## EXERCISE OBJECTIVE:
Take the entries that follow and return only the lines from the one with "You are a GUI" through the final line, leaving every picture behind.

Collected data entries:
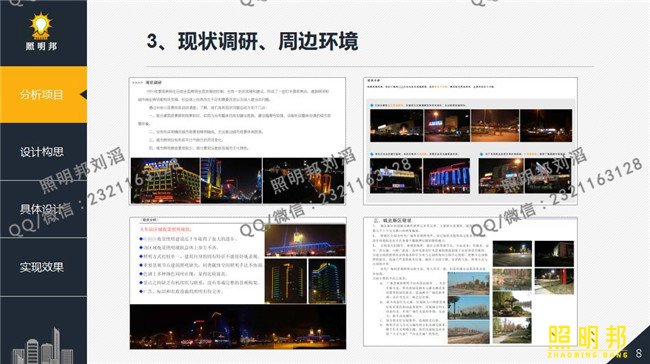
Task: Open the 设计构思 sidebar section
Action: click(42, 152)
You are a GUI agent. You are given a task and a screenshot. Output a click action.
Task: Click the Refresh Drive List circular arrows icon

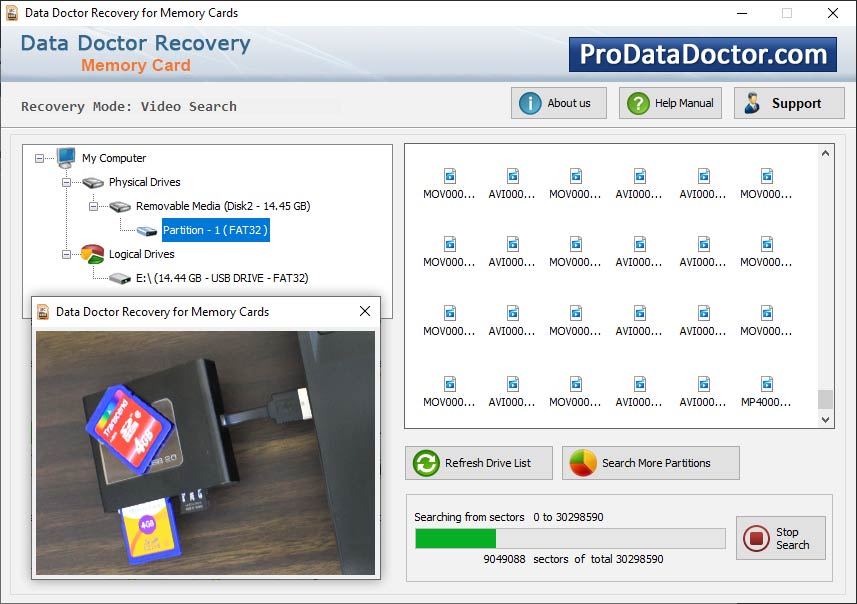click(425, 462)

## RESULT OF THIS TASK:
You are a GUI agent. You are given a task and a screenshot. Output a click action.
Task: Click the Refresh Drive List circular arrows icon

click(425, 462)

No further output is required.